*** Data for processing ***

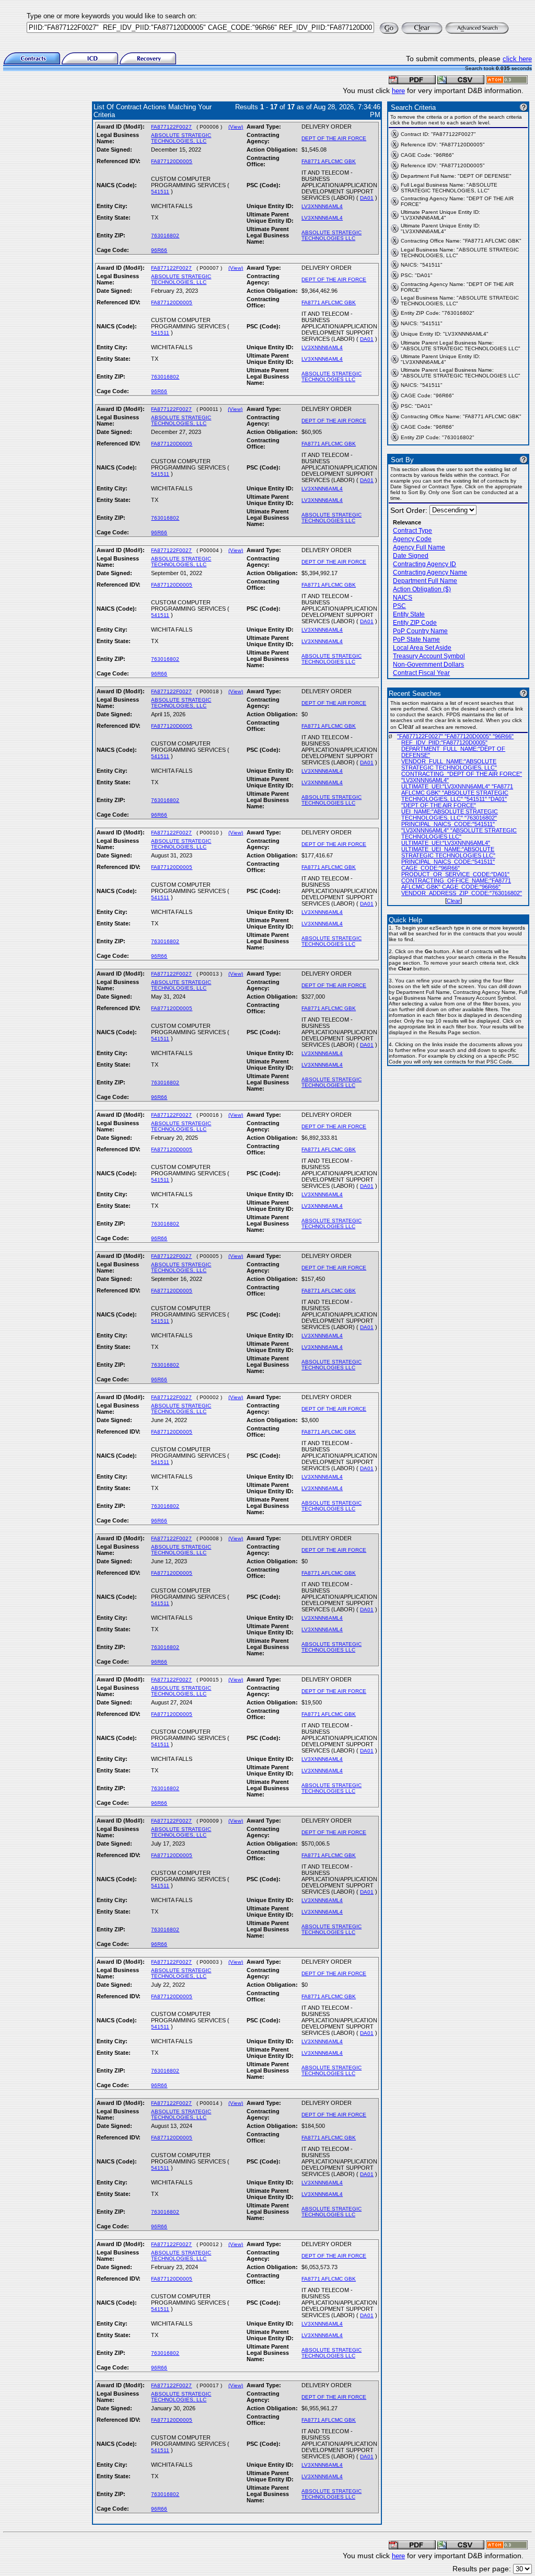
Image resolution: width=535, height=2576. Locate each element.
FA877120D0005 (171, 161)
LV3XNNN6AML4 (322, 206)
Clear (453, 901)
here (398, 91)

***

▶ _Instructions to follow_: The job is to return the listing above exactly, minus its pictures.

▶ _Response area_:
Image resolution: width=535, height=2576. Locate each element.
FA877120D0005 (171, 161)
LV3XNNN6AML4 (322, 206)
Clear (453, 901)
here (398, 91)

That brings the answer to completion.